- _Work to complete_:
Copy the rows word for word, starting with the line that contains "Task: Expand the Approval chevron arrow" and going on through the last line of the rows. Leave the pictures out of your copy.

- _Dataset content_:

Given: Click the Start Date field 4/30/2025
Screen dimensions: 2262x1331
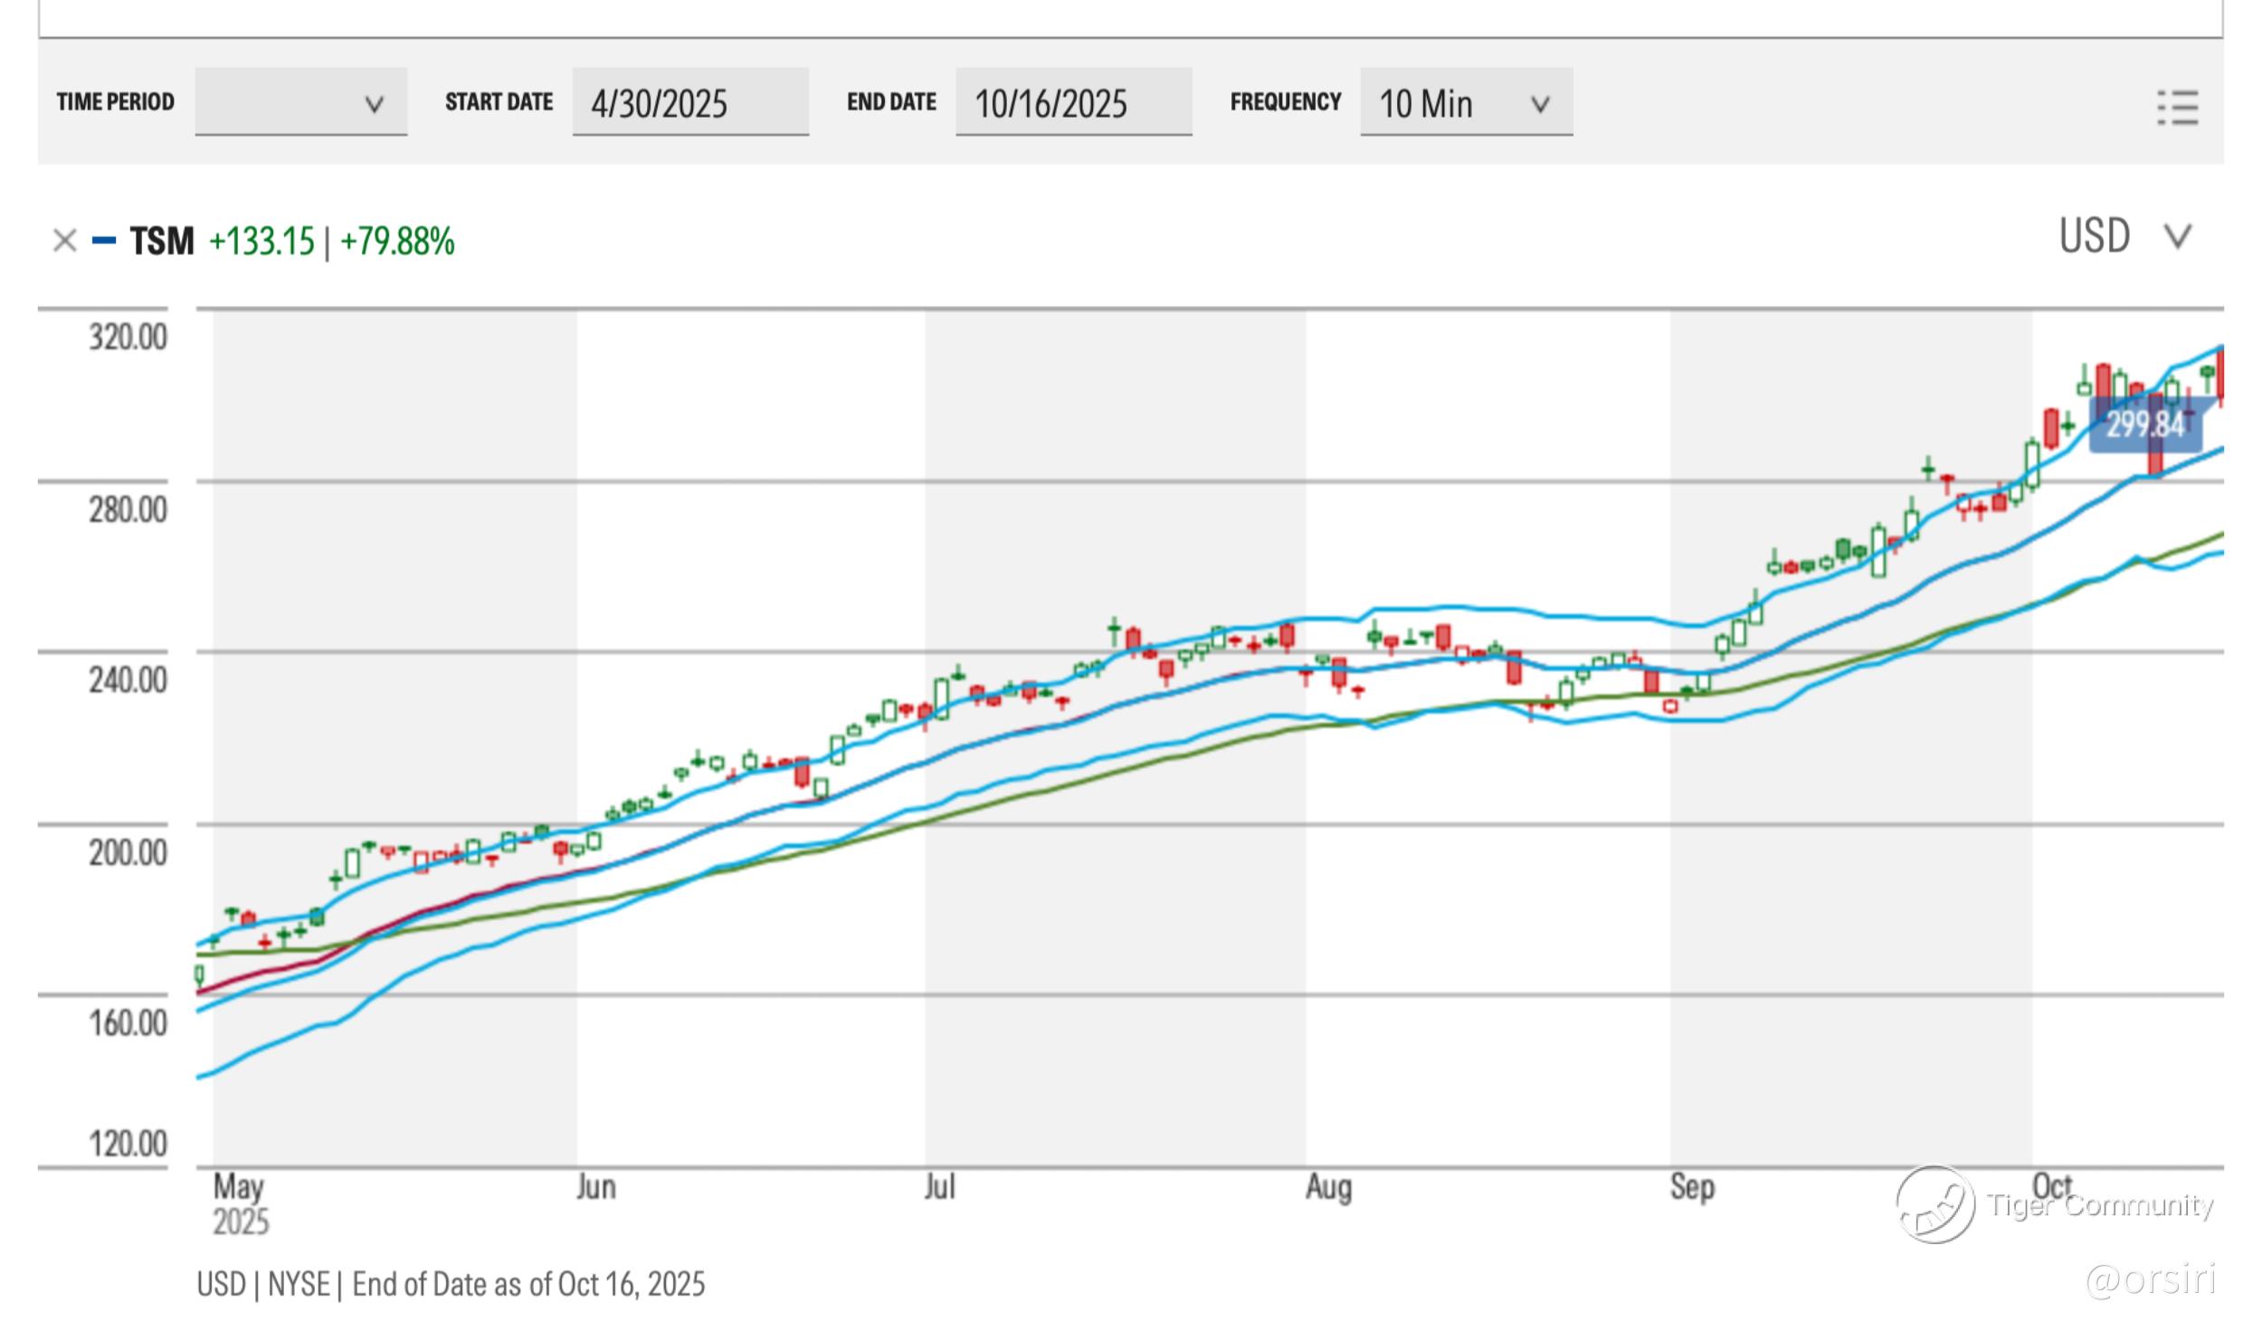Looking at the screenshot, I should 689,103.
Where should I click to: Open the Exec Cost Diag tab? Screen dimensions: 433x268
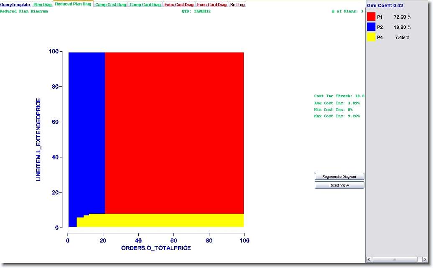click(179, 5)
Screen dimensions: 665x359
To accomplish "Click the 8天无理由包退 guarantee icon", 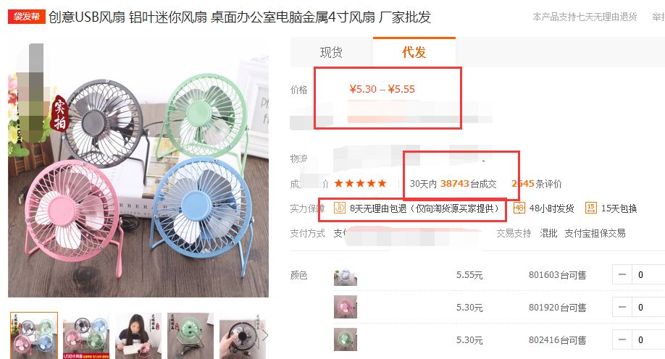I will pos(340,208).
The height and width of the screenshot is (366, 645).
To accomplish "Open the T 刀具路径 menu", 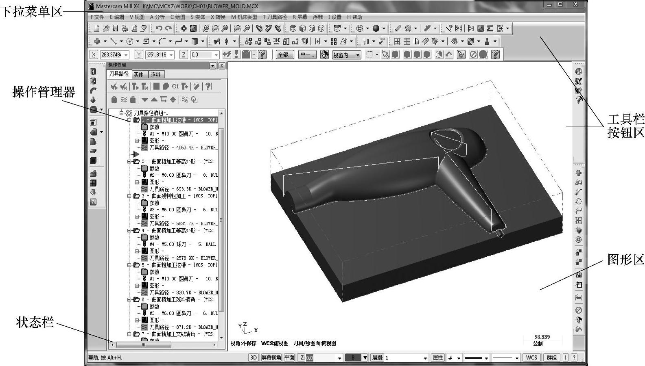I will click(275, 17).
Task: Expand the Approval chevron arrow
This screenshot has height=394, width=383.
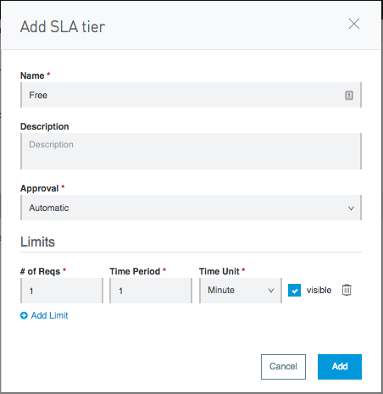Action: coord(351,208)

- _The result_:
Task: Expand the Approval chevron arrow
This screenshot has height=394, width=383.
Action: coord(351,208)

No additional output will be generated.